● Stated exercise: Retype the stretch from the start of the records through the line containing "point(205,150)", leaving the pictures out.

● Data for this exercise:
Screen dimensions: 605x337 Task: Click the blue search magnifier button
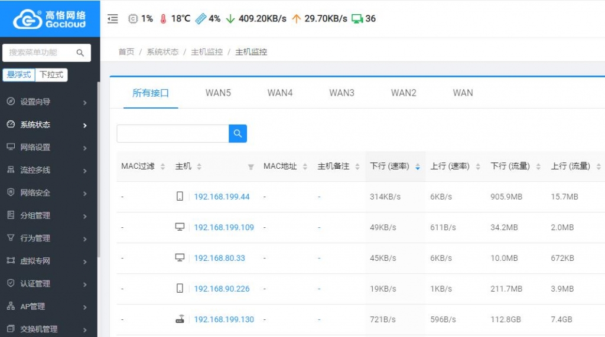(238, 133)
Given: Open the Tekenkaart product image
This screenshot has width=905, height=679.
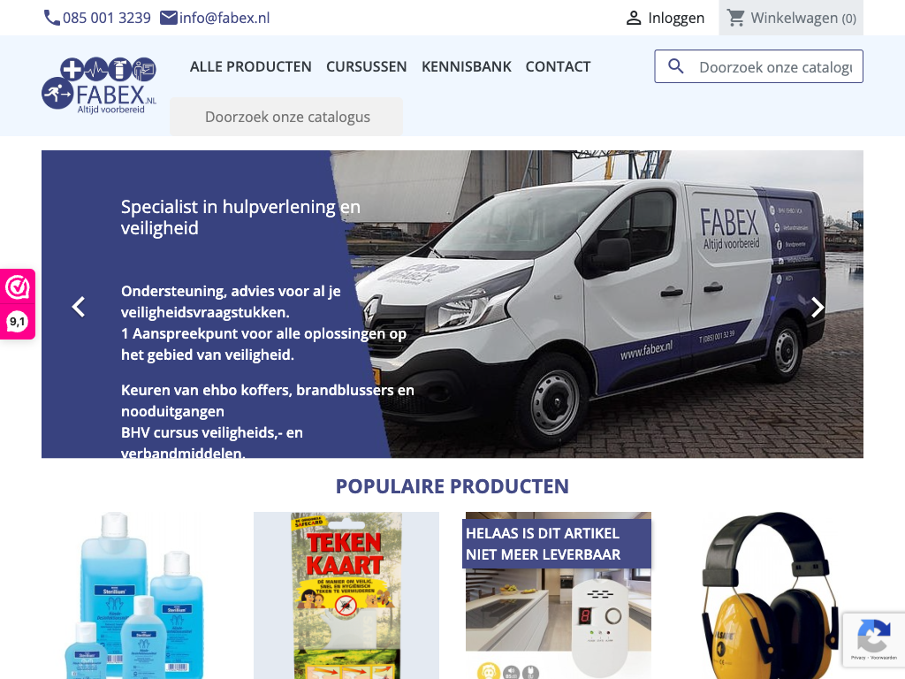Looking at the screenshot, I should (346, 595).
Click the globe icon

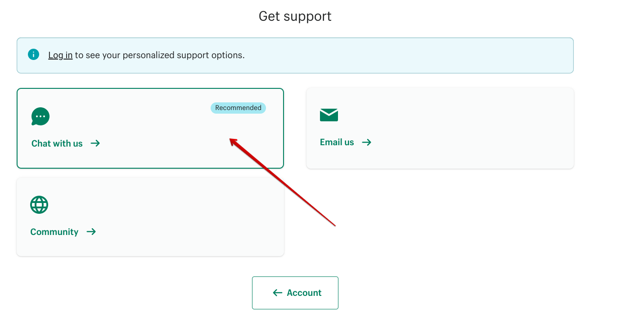click(x=39, y=205)
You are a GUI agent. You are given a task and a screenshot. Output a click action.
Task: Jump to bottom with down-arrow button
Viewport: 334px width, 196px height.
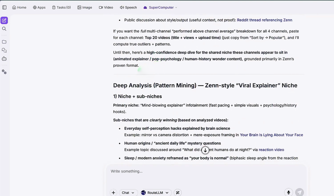point(205,150)
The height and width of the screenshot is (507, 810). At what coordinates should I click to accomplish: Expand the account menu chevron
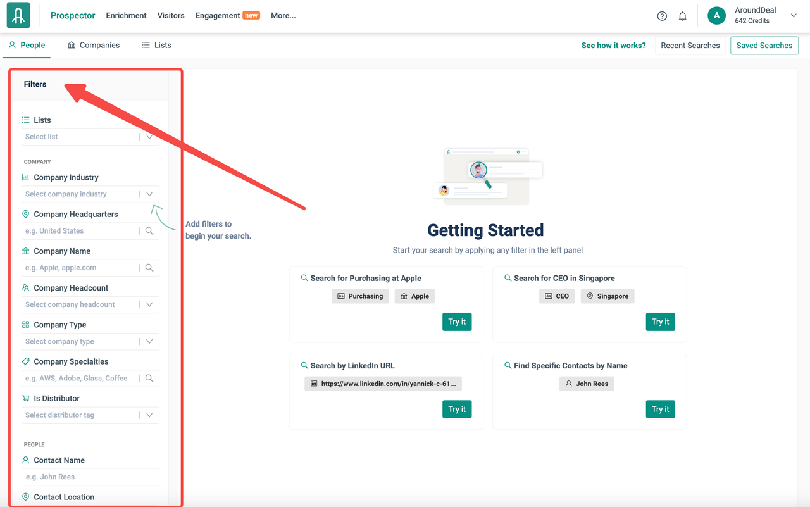tap(794, 16)
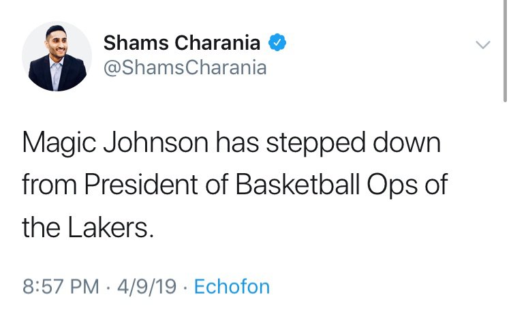Click 'Basketball Ops' in the tweet body
This screenshot has height=319, width=511.
(326, 185)
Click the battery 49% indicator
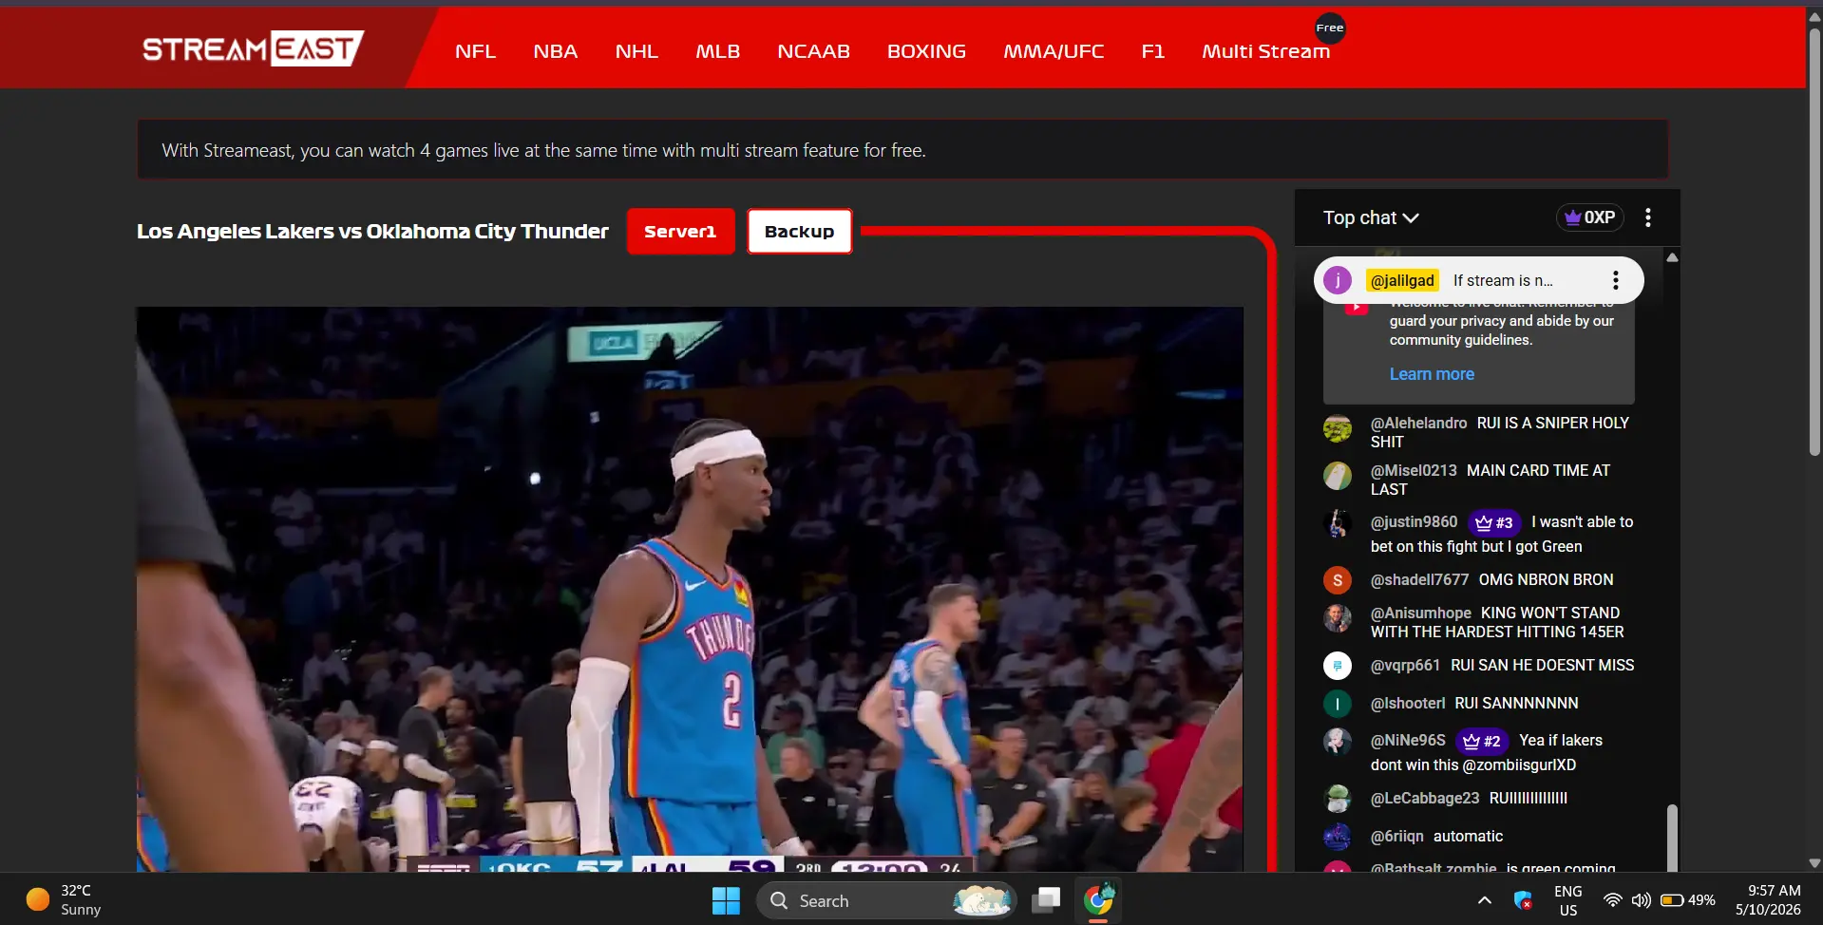 1688,900
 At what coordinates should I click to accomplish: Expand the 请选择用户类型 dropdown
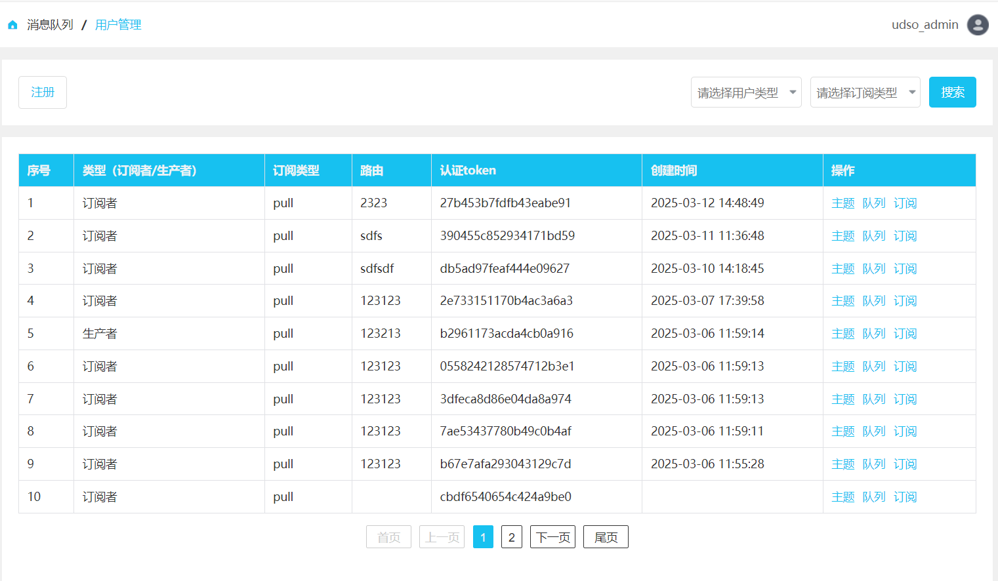point(745,92)
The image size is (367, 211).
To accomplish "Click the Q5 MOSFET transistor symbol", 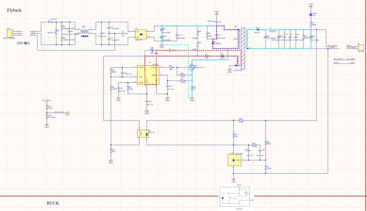I will click(x=192, y=67).
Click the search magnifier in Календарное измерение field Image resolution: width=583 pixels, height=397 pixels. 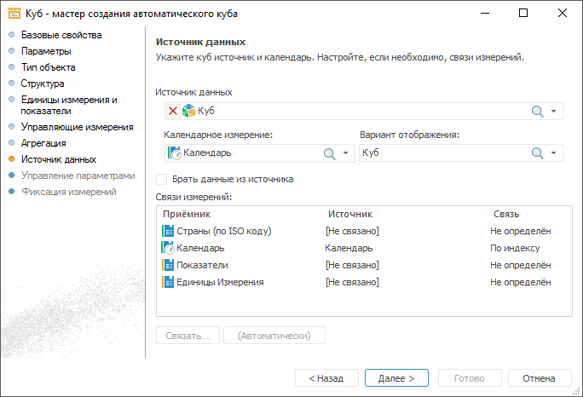point(329,153)
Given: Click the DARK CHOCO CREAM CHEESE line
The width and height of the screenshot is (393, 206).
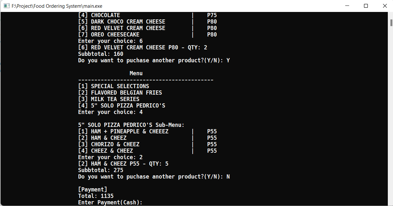Looking at the screenshot, I should 121,21.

● The solution:
Screen dimensions: 605x337 Task: Click the blue search magnifier button
(238, 133)
Given: Open the Tekenkaart product image
This screenshot has width=905, height=679.
Looking at the screenshot, I should (346, 595).
Click the globe icon

click(x=39, y=205)
You are a GUI agent. You are given a task and a screenshot. Output a click action.
Task: Jump to bottom with down-arrow button
Viewport: 334px width, 196px height.
point(205,150)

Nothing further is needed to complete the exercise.